Fundado en 1910

Isabel Díaz Ayuso y Ernest UrtasunJosé Ramón Hernando / EP

IVA cultural reducido

Ayuso le gana la partida a un pasivo Urtasun y reduce a cero el impuesto de transmisiones para el arte

La presidenta de la Comunidad de Madrid respalda a galeristas y artistas, mientras el ministro de Cultura mantiene promesas sin avances concretos sobre el IVA cultural reducido

La visita de Isabel Díaz Ayuso al Salón de Arte Moderno (SAM) no ha pasado inadvertida. La presidenta de la Comunidad de Madrid ha aprovechado la oportunidad que Ernest Urtasun le ha dejado en bandeja y ha anunciado una bonificación del 100 % en el Impuesto de Transmisiones para la compraventa de obras de arte realizadas a través de galerías especializadas y marchantes.

Durante la Semana del Arte en Madrid, las protestas en favor de un IVA cultural reducido se han multiplicado, sobre todo en ARCO, donde galeristas y artistas han aprovechado la inauguración para detener simbólicamente la feria bajo el lema «IVA cultural ya». Mientras el ministro de Cultura se ha lavado las manos remitiendo la cuestión al Ministerio de Hacienda, el PP ha movido ficha. A la iniciativa de Ayuso se suma el registro de una proposición no de ley (PNL) para instar a la aplicación de un IVA reducido a la compraventa de obras de arte.

Protesta en ARCOmadridEuropa Press

La medida anunciada por Díaz Ayuso eliminará el actual gravamen del 4 % que se aplica a estas transacciones en el tramo autonómico. Según los cálculos del Ejecutivo regional, la rebaja fiscal supondrá un ahorro aproximado de 700.000 euros para los contribuyentes dedicados a esta actividad.

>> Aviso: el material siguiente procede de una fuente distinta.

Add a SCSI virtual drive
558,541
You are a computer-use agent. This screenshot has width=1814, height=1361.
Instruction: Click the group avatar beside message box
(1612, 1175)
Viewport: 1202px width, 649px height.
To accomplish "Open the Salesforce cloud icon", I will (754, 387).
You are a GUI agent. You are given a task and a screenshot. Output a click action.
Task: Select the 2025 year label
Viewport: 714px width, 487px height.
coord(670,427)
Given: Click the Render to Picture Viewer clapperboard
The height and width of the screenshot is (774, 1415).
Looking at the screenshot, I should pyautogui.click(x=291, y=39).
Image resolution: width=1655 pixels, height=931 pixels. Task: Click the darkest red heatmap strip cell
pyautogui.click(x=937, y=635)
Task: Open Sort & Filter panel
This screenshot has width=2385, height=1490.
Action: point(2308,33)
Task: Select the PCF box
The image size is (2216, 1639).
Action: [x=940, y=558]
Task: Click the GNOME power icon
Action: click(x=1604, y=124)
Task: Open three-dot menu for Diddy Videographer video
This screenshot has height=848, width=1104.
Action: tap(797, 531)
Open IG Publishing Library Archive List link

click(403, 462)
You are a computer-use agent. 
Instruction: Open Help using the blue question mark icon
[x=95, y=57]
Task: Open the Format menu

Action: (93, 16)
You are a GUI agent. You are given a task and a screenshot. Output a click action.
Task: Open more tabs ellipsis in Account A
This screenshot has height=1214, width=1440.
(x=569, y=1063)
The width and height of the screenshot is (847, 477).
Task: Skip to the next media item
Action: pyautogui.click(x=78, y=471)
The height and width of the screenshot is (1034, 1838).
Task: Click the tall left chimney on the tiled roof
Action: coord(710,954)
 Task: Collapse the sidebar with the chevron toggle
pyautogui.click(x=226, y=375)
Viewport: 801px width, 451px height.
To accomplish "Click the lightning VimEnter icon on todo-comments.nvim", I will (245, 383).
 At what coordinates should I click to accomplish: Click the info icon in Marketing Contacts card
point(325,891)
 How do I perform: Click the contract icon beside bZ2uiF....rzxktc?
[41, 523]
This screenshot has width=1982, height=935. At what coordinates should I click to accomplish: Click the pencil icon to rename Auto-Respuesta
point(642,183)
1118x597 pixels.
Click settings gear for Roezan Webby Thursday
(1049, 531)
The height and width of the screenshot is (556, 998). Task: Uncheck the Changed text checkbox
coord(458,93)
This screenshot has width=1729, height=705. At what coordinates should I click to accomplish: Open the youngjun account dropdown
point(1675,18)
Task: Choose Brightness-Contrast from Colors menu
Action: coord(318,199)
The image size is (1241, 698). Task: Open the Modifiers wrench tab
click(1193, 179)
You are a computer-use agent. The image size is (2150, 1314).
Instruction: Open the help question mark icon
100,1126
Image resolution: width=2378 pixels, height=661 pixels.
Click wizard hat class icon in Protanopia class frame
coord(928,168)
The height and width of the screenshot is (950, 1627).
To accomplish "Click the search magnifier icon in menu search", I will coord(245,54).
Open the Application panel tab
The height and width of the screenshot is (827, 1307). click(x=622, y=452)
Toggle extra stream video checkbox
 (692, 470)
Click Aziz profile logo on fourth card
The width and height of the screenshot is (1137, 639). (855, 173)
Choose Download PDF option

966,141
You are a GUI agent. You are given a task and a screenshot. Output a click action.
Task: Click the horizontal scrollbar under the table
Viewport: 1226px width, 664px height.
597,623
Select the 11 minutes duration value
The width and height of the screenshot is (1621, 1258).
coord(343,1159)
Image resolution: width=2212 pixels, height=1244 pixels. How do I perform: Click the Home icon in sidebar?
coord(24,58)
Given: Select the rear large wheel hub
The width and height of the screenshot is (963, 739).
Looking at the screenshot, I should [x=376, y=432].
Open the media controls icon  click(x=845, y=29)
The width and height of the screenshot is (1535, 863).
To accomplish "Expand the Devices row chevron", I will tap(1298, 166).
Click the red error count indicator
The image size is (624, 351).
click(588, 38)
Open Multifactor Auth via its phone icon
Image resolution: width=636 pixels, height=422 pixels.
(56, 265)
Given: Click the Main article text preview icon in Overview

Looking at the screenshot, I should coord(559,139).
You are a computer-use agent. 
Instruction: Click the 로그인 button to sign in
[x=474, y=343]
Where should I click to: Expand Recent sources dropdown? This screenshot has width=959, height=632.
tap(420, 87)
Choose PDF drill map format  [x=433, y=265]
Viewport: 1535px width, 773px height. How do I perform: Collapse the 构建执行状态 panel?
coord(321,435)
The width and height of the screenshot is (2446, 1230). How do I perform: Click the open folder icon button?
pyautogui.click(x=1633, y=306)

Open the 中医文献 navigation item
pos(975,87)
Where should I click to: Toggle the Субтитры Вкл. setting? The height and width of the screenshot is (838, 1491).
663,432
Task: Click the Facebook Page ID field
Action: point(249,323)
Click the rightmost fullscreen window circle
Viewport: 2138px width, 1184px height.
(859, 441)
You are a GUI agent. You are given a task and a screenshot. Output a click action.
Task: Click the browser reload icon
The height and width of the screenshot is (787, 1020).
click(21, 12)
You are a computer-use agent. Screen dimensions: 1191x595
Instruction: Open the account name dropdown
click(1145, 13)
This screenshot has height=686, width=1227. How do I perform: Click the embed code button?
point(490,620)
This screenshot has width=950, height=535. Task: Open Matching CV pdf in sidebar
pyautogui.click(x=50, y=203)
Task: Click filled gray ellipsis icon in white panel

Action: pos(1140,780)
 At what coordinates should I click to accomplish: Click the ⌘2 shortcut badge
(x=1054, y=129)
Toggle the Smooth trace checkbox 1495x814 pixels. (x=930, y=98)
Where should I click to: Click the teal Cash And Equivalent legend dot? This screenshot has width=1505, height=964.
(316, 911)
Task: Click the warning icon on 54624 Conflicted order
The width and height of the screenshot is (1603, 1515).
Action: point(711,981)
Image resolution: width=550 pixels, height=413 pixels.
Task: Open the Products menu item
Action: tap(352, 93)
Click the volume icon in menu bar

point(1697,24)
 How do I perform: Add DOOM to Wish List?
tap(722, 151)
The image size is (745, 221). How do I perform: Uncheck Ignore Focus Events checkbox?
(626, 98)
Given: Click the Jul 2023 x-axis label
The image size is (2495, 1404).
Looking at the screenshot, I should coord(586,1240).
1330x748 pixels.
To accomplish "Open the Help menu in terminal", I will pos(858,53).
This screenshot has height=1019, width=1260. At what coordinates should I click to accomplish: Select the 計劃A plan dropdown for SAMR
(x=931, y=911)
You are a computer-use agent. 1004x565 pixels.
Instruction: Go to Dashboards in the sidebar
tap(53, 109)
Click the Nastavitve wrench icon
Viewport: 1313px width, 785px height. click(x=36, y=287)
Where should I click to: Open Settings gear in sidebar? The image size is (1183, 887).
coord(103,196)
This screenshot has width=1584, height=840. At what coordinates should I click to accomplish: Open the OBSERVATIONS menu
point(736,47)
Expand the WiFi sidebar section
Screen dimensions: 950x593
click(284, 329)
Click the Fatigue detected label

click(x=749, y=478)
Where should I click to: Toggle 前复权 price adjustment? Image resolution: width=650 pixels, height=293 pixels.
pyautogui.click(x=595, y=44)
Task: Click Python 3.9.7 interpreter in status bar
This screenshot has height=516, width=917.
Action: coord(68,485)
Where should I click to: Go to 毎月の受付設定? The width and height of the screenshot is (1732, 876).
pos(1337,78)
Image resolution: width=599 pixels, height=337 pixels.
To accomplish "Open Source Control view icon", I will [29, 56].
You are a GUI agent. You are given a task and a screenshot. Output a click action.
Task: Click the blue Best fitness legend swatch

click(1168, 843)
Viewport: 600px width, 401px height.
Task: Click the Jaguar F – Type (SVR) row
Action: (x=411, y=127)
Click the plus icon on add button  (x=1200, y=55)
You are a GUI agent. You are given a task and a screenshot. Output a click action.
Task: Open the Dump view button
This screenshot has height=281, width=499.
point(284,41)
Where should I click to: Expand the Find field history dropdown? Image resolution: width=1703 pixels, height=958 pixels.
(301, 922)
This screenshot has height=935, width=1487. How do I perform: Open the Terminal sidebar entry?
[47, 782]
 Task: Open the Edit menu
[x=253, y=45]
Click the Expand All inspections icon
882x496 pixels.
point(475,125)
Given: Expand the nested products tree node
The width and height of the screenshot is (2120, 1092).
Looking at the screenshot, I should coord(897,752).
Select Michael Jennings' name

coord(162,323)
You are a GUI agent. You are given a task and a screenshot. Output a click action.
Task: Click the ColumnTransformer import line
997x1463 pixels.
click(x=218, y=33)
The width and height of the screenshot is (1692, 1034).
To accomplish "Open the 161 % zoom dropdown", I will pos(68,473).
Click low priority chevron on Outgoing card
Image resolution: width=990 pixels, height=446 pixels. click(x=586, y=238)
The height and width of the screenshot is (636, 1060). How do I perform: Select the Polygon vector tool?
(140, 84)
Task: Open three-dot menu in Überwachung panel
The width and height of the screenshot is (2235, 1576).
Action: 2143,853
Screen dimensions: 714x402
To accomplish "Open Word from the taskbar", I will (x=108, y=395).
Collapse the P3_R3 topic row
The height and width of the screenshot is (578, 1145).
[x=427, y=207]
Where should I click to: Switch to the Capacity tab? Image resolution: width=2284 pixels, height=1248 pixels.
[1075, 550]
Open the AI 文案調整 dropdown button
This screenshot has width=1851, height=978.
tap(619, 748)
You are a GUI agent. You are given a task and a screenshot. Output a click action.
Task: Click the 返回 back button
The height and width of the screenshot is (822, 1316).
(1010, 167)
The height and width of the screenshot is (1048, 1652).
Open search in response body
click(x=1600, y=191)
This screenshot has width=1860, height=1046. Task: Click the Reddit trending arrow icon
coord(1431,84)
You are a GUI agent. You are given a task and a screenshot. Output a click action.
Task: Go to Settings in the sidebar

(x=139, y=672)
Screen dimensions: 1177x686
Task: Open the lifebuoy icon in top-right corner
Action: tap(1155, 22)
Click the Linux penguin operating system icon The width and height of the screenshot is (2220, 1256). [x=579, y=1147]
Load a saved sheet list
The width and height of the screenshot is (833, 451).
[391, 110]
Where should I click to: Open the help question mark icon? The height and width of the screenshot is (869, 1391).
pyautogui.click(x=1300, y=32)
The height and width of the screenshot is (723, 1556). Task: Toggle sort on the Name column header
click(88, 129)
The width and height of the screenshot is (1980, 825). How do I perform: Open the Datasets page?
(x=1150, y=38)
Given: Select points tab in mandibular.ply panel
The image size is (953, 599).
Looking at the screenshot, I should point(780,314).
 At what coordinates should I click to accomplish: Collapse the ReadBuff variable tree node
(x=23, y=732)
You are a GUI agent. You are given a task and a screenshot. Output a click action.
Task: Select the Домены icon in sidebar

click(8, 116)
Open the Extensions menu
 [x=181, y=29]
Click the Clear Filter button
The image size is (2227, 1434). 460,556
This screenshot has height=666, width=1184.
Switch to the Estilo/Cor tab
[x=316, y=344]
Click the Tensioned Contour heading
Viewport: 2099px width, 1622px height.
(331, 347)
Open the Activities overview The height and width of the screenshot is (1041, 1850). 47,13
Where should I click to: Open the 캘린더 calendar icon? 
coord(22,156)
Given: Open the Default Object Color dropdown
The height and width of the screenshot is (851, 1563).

La presidenta ha defendido que los países del entorno «aplican tipos reducidos a la compraventa de obras de arte», mientras que en España existe un «marco tributario que pone en peligro su posición en el mercado», por lo que, a su juicio, «no se puede seguir penalizando a galeristas y artistas».

En paralelo, Ernest Urtasun ha priorizado su faceta influencer para abordar el conflicto de Irán y reprender 'severamente' el uso del Bono Cultural en discotecas. Así como para enfrentarse a los sindicatos en su intento de colonizar el INAEM. En sus intervenciones públicas ha reiterado su apoyo a una rebaja, aunque la reforma no se ha materializado.

El contorno del problema

En España, la compraventa de obras de arte soporta, en la mayoría de los casos, un IVA del 21 %, sobre todo cuando la operación se canaliza a través de una galería. El tipo contrasta con el aplicado en otros grandes mercados europeos. Italia grava estas transacciones con un 5 %; Francia, con un 5,5 %; Portugal, con un 6 %, y Alemania, con un 7 %.

El sector reclama una reducción que sitúe el impuesto entre el 5 % y el 7 %, en línea con el entorno comunitario. Los galeristas sostienen que la actual fiscalidad resta competitividad al mercado español frente a otras plazas europeas.

El ministro de Cultura, Ernest Urtasun, en la presentación Un paso al frente el sábado 21 de febreroGTRES

El tratamiento varía según quién formalice la venta. Cuando el artista comercializa directamente su obra, tributa al 10 %. Si interviene una galería, el tipo general puede elevarse al 21 %, salvo que la operación se acoja al Régimen Especial de Bienes Usados (REBU), que permite aplicar el impuesto solo sobre el margen de beneficio y no sobre el importe íntegro. El régimen, sin embargo, no resulta aplicable a todas las transacciones del sector.

Por decreto, el Ministerio de Cultura es el departamento encargado de la propuesta y ejecución de la política del Gobierno en materia de promoción, protección y difusión del patrimonio histórico, las artes y las industrias culturales.

En el ejercicio de sus funciones, el ministerio debe actuar como interlocutor directo con el sector para identificar sus necesidades y puede elaborar informes técnicos y proponer ante el Consejo de Ministros medidas normativas o incentivos fiscales, como la reducción del IVA cultural, que deben tramitarse junto al Ministerio de Hacienda.

Con la iniciativa madrileña ya sobre la mesa y el sector presionando en público, la falta de avances concretos por parte del Ministerio deja a Urtasun en una posición incómoda: el compromiso verbal con el IVA reducido sigue sin traducirse en una propuesta formal.